> _Task instructions_
The reply to the records below should contain exactly the lines from the line with "OpenCart Hosting (208, 2453)" through the line with "Contact Us (36, 2279)", and nothing besides.
-------
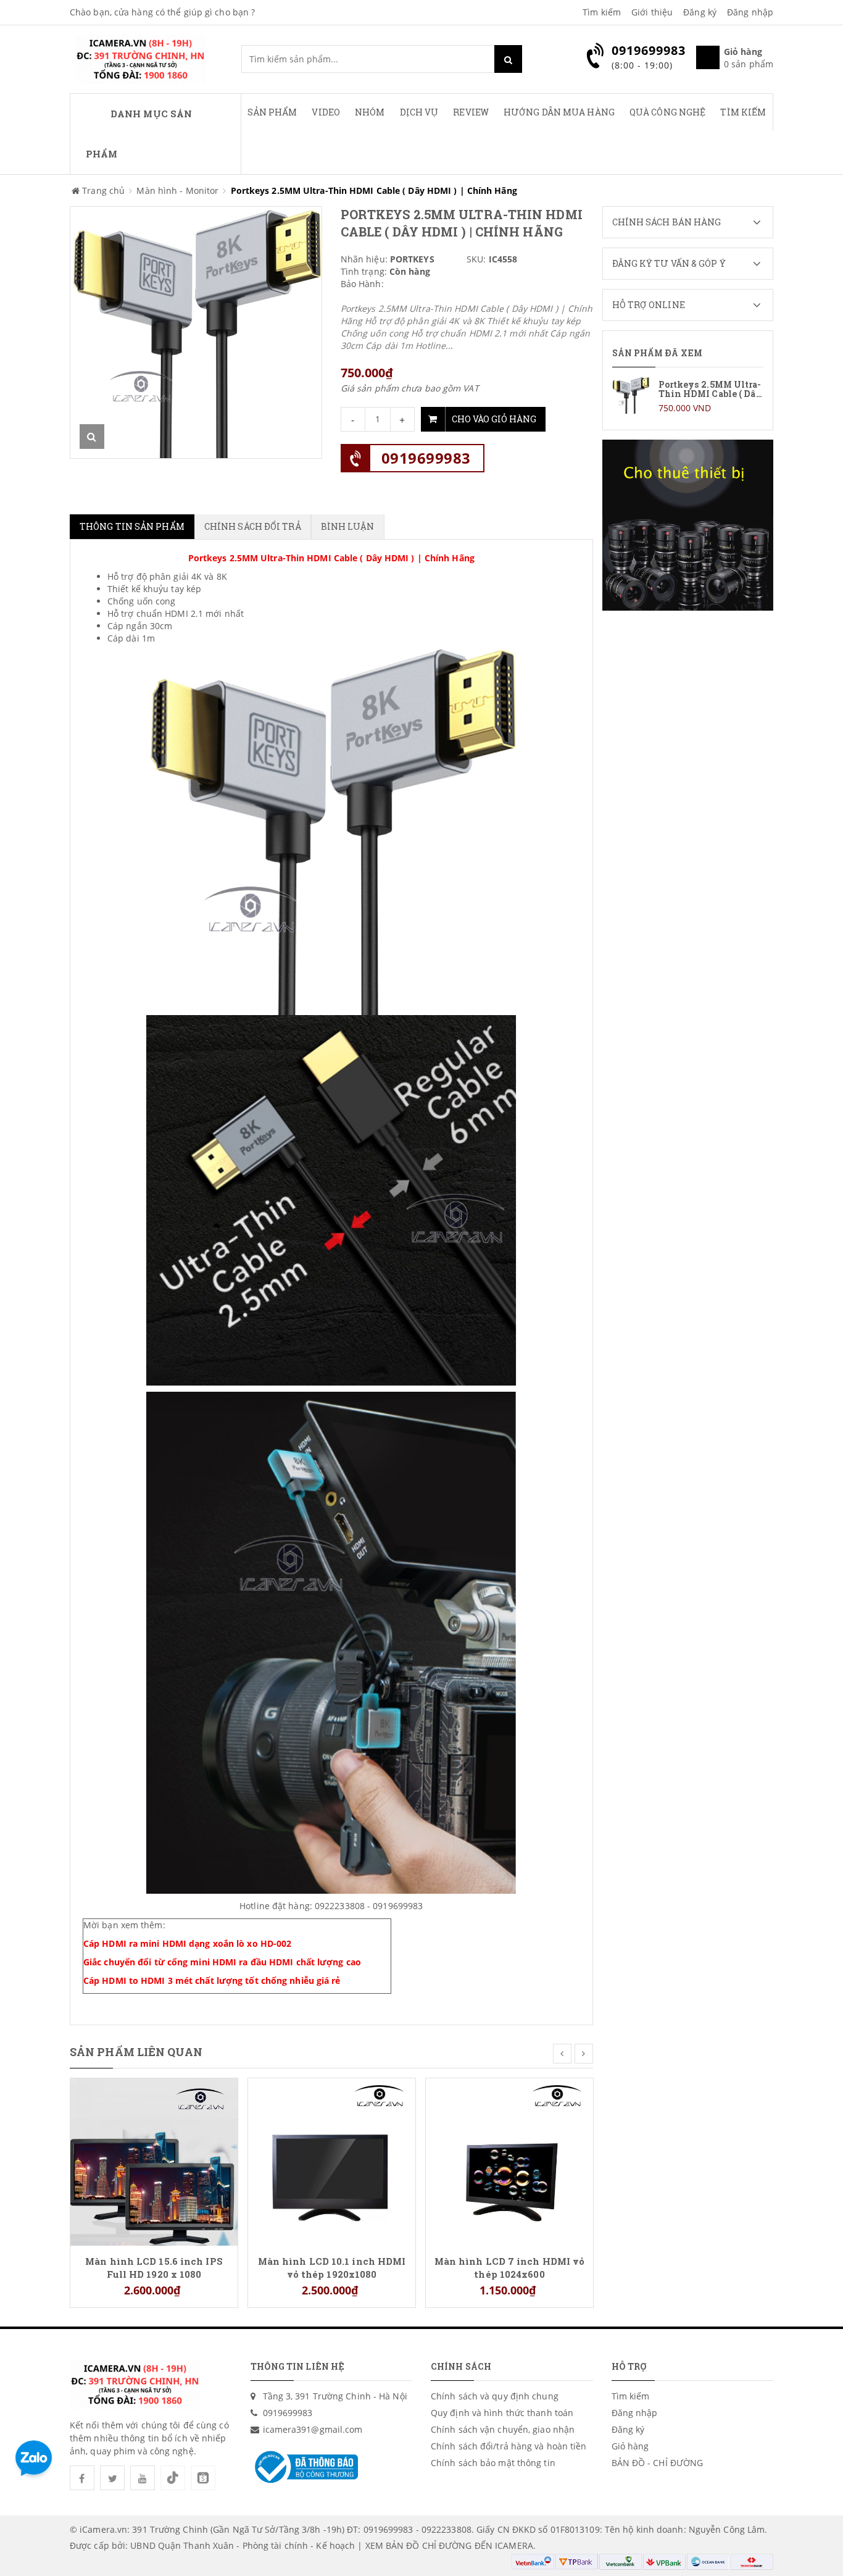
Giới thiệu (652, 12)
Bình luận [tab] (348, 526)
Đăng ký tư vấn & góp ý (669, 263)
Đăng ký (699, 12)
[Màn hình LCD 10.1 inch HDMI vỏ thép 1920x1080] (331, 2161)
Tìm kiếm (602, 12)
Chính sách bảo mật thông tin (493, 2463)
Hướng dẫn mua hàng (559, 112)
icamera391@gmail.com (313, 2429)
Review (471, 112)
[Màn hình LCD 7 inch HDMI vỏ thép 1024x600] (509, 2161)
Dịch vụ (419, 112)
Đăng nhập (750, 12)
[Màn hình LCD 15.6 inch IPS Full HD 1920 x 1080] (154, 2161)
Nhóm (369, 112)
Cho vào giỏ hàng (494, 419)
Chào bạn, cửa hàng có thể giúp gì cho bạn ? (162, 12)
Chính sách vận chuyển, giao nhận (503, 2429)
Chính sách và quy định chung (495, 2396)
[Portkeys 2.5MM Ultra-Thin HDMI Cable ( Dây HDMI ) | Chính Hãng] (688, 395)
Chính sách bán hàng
-------
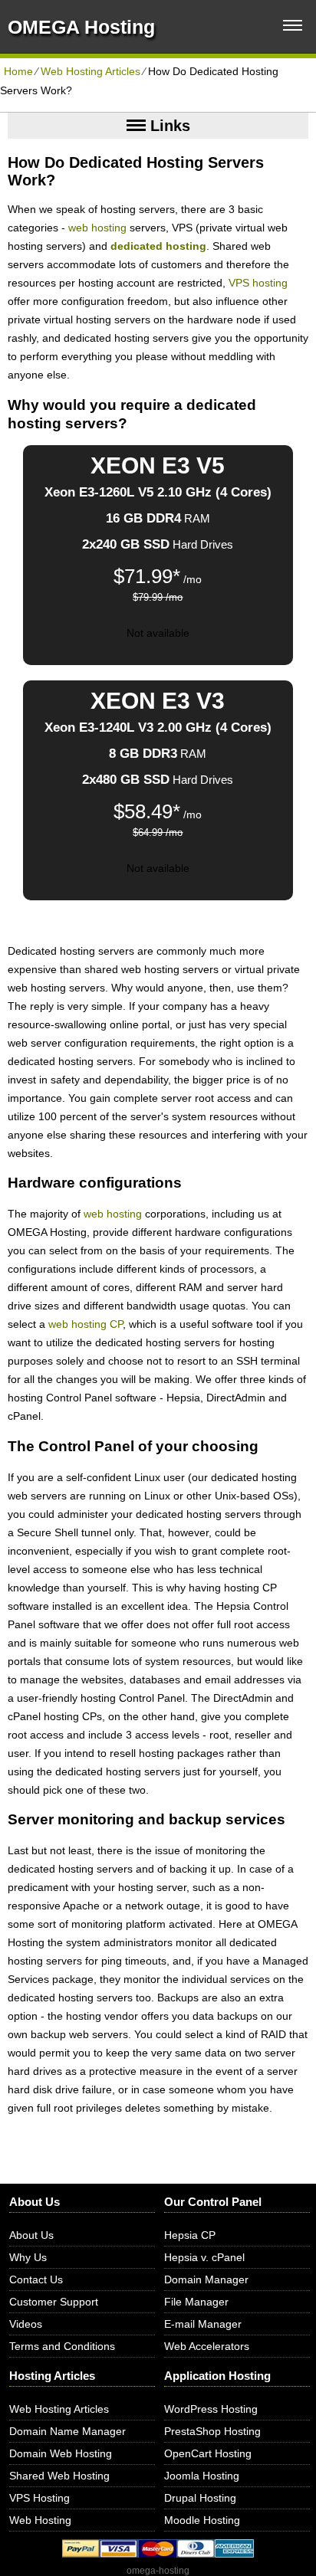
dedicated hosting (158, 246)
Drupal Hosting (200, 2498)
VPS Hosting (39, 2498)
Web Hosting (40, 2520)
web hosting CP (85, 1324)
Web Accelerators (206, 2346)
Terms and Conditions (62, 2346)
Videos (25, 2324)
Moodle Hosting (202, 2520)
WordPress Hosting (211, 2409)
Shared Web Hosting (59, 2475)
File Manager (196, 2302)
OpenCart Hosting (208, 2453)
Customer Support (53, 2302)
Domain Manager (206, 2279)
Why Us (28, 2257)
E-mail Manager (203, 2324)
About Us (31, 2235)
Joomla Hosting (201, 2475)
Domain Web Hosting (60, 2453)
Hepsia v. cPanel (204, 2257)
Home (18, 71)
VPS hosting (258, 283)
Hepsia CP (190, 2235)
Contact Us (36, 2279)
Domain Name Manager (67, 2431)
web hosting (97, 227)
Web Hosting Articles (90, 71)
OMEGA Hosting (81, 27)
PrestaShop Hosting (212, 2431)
-------
> _Exercise result_
OpenCart Hosting (208, 2453)
Customer Support (53, 2302)
Domain Manager (206, 2279)
Why Us (28, 2257)
E-mail Manager (203, 2324)
About Us (31, 2235)
Joomla Hosting (201, 2475)
Domain Web Hosting (60, 2453)
Hepsia v. cPanel (204, 2257)
Home (18, 71)
VPS hosting (258, 283)
Hepsia CP (190, 2235)
Contact Us (36, 2279)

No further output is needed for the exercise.